• [SUPPLIED DATA]

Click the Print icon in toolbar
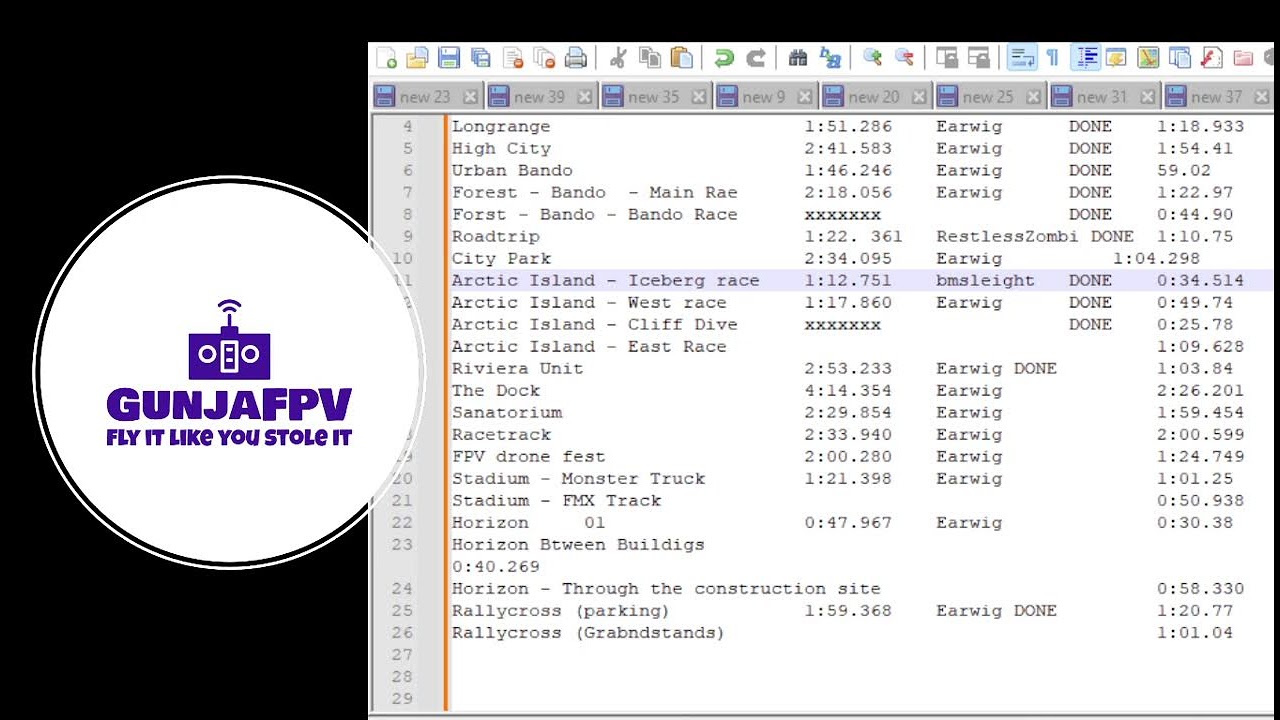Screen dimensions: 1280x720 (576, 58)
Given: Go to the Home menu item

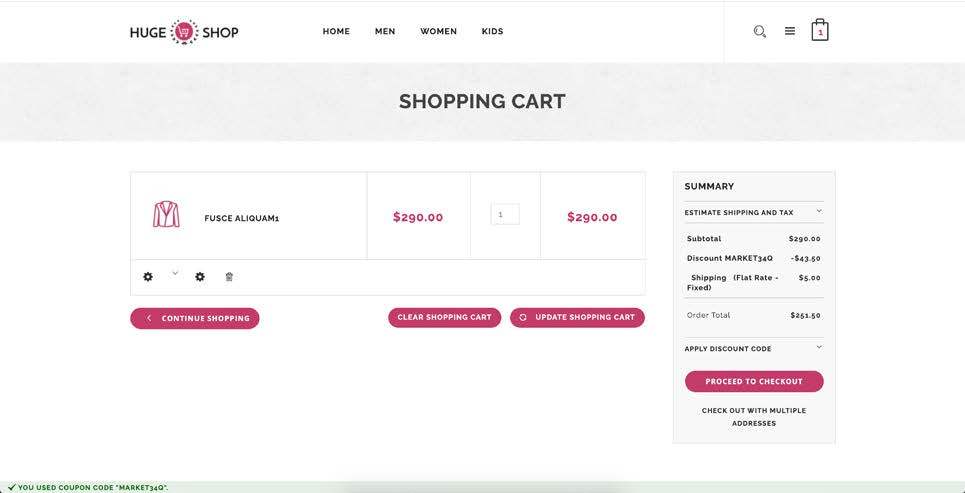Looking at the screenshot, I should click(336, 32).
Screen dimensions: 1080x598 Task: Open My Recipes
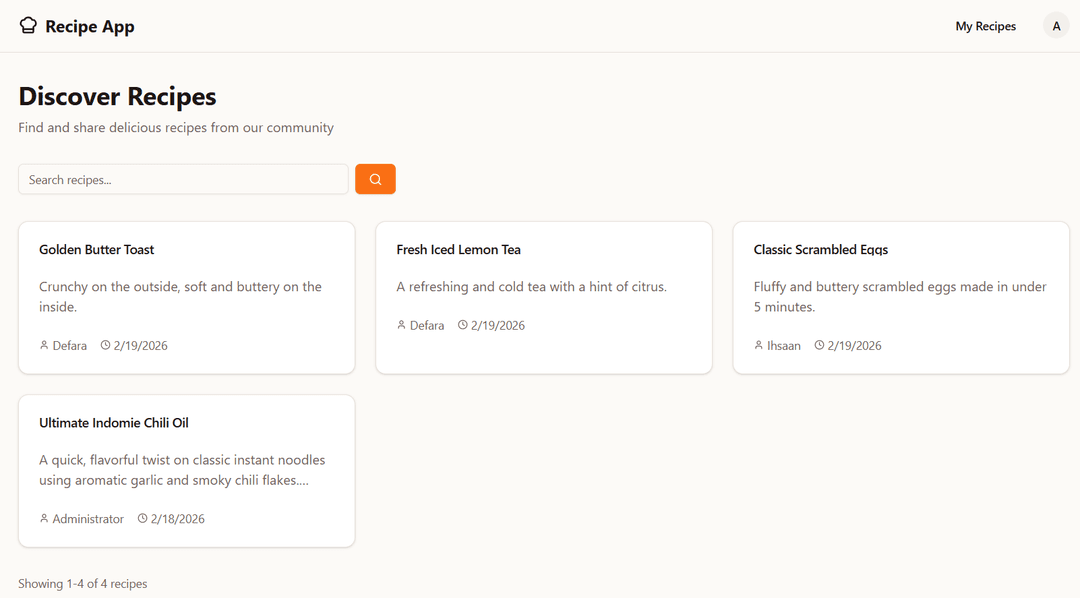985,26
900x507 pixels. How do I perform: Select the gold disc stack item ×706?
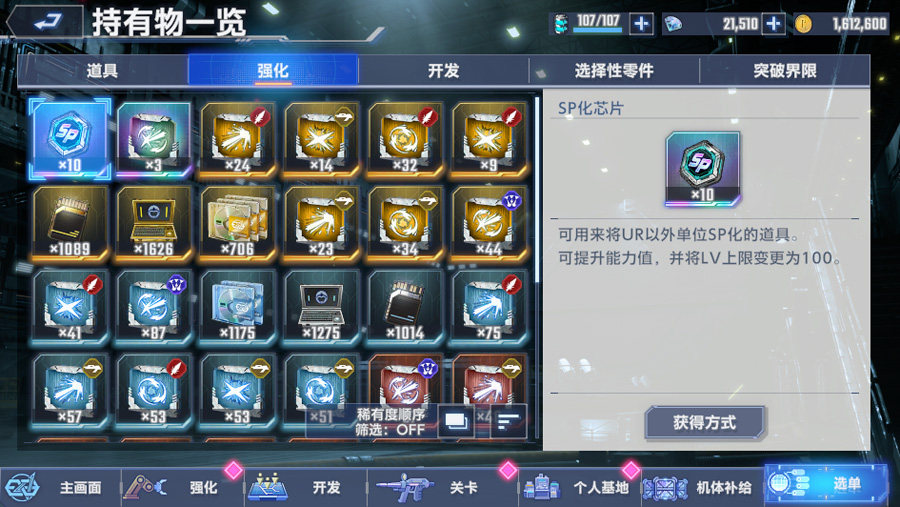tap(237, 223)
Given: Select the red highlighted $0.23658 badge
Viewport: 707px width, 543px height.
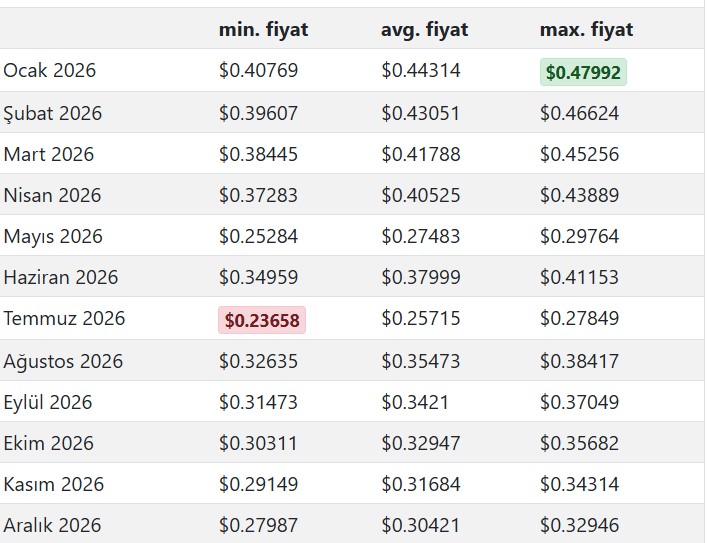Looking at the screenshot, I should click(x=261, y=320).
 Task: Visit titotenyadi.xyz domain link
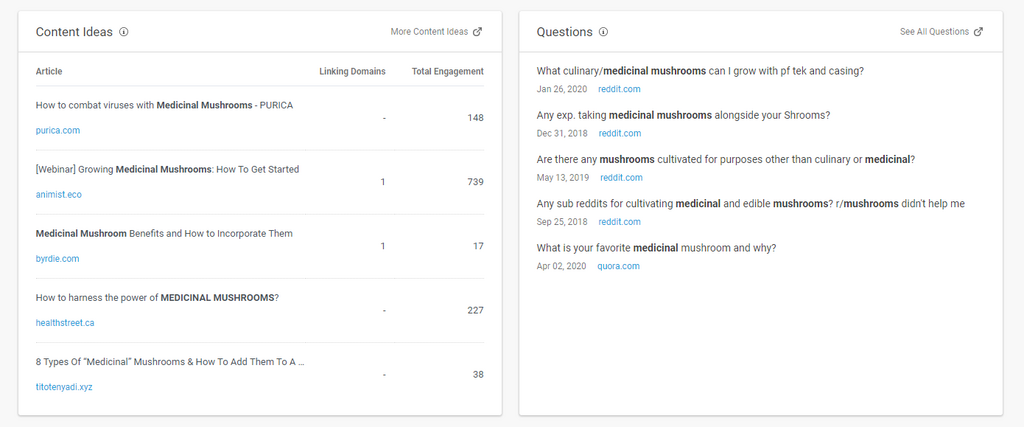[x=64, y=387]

---

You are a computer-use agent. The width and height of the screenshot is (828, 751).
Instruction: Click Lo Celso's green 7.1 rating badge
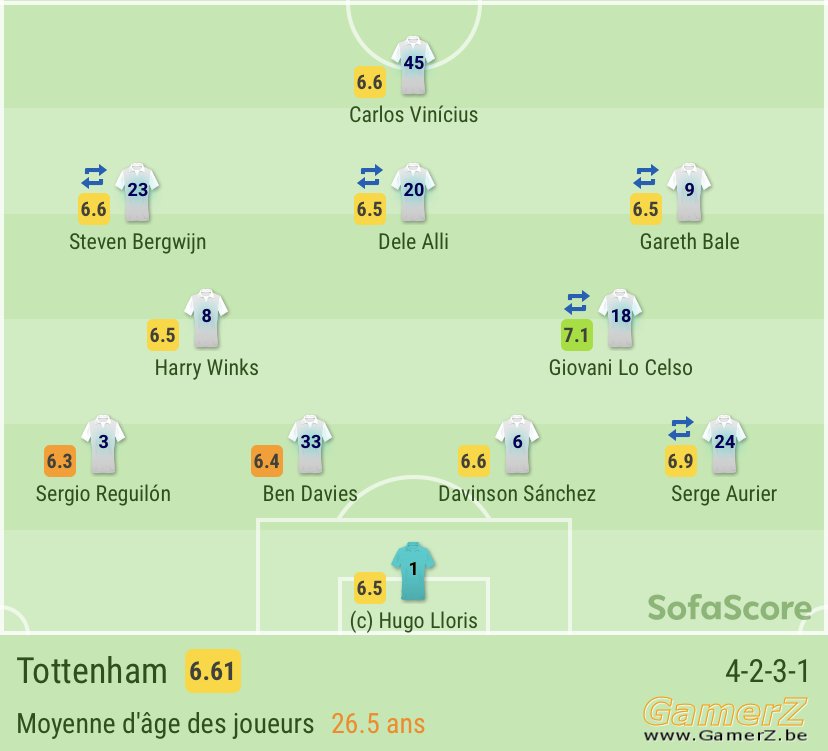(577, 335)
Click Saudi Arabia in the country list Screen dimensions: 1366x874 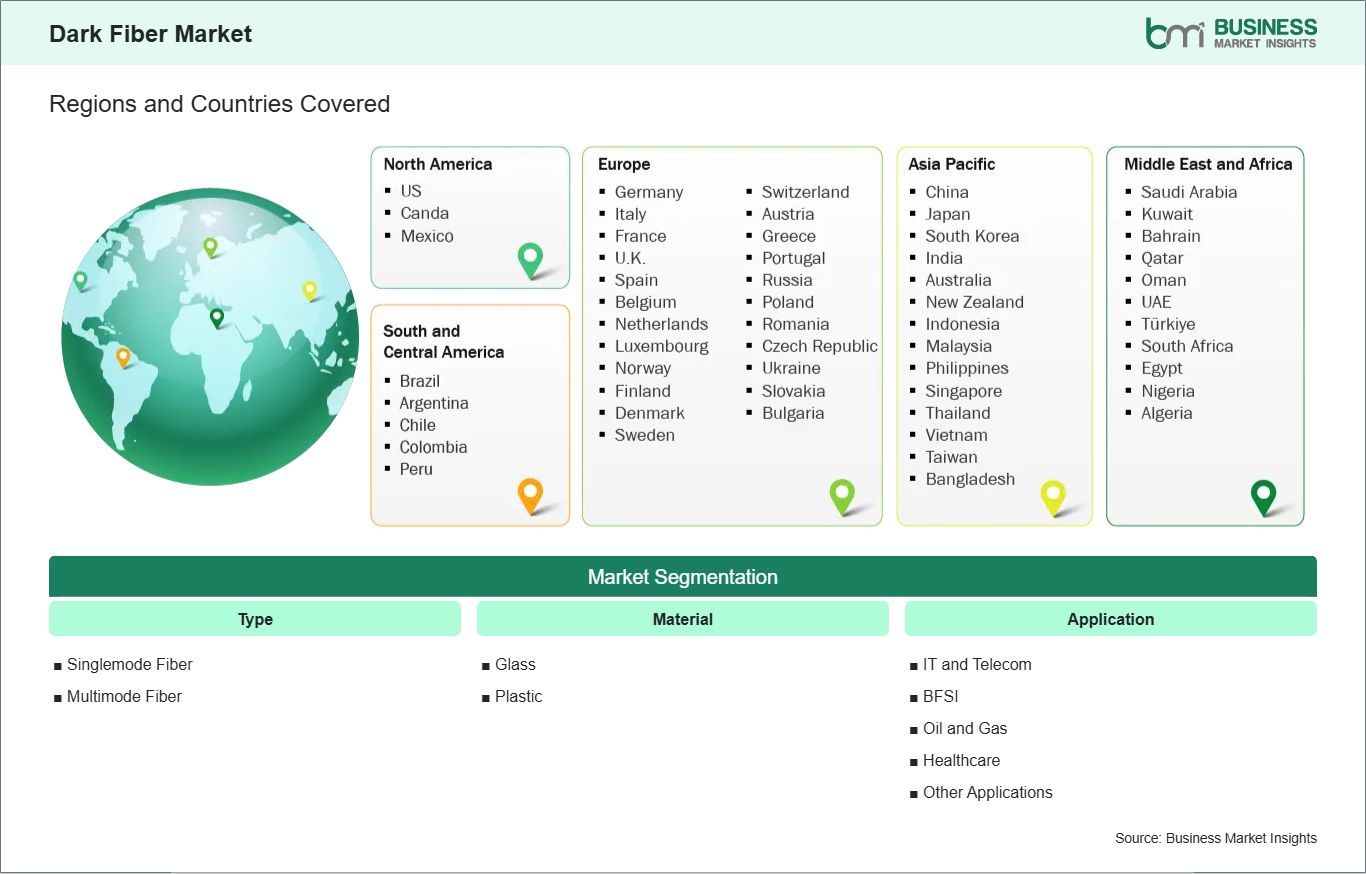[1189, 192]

==

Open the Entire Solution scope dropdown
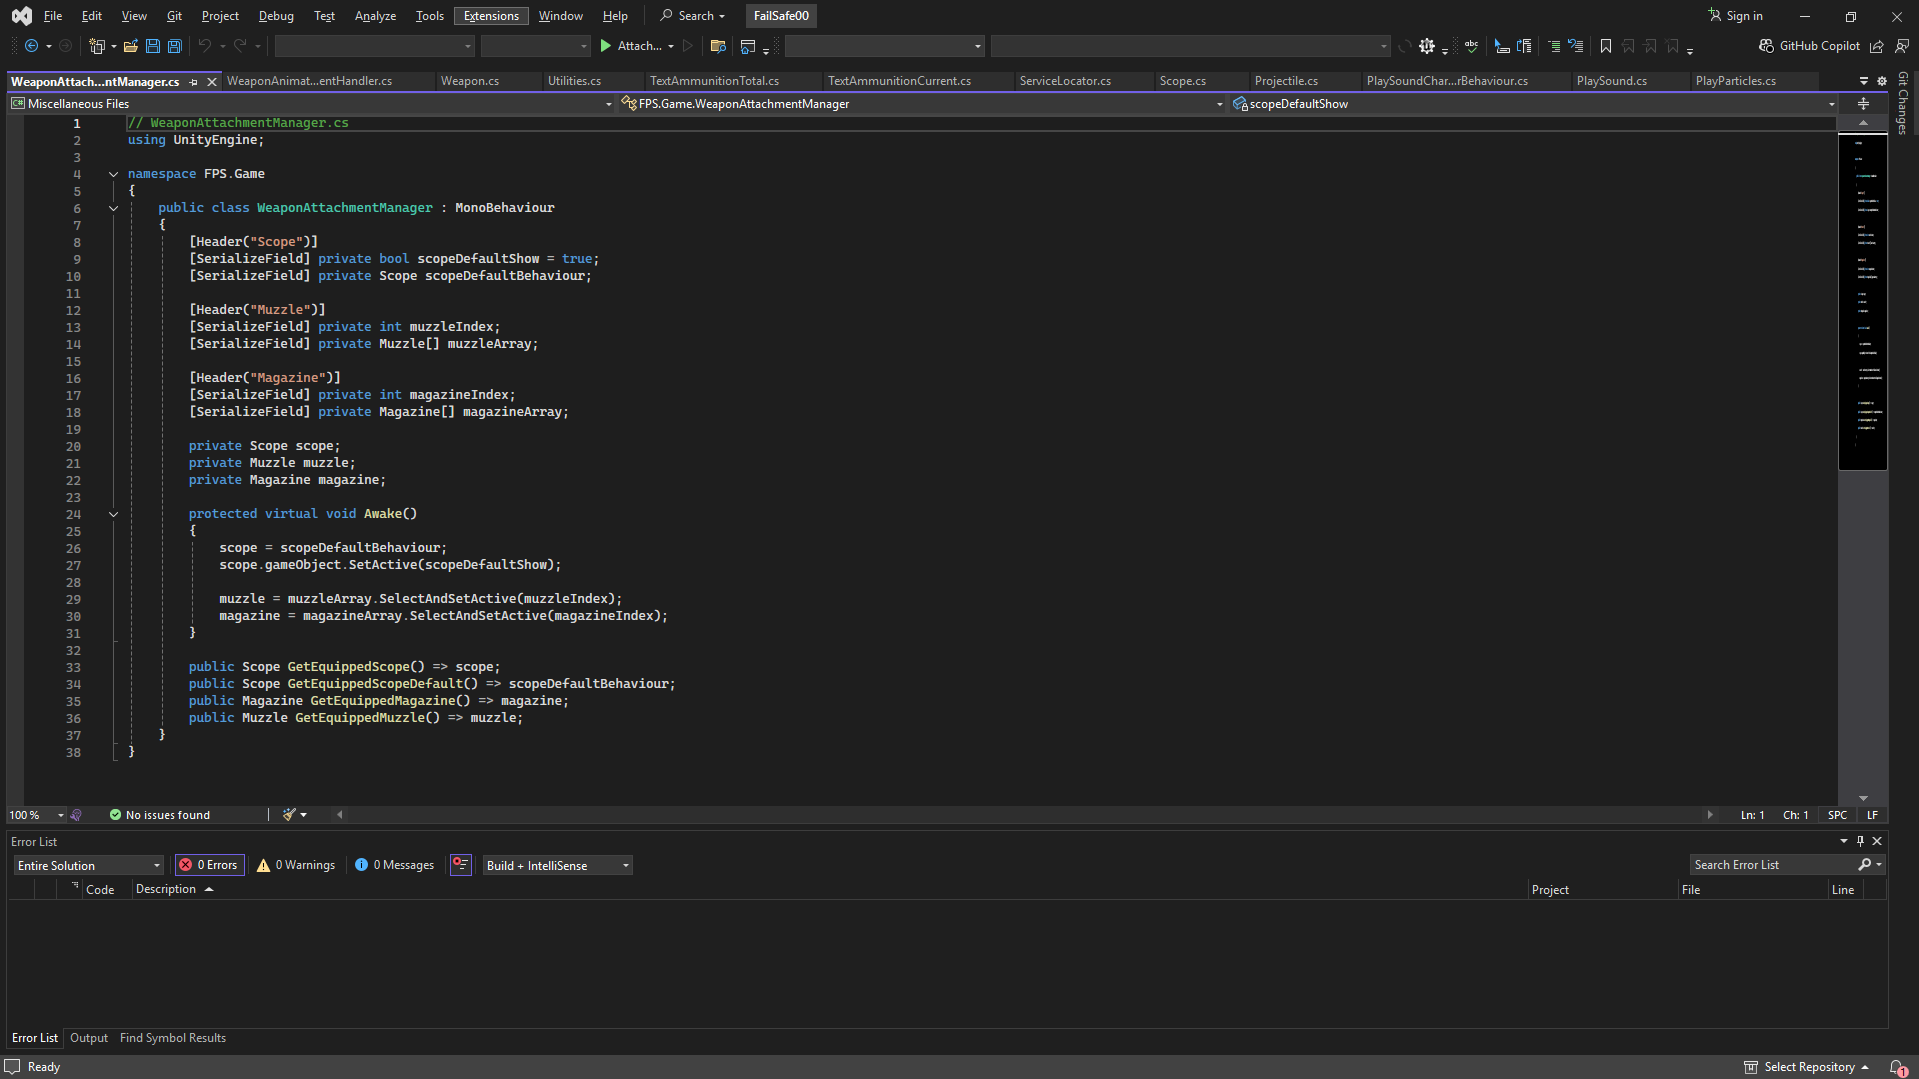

• [WRITTEN PROBLEM] Copy out each line of the material above that contains the string "Task", treating uppercase and lowercase letters as different.

• [THE SOLUTION]
Screen dimensions: 1080x598 Task: Open My Recipes
 Task: Visit titotenyadi.xyz domain link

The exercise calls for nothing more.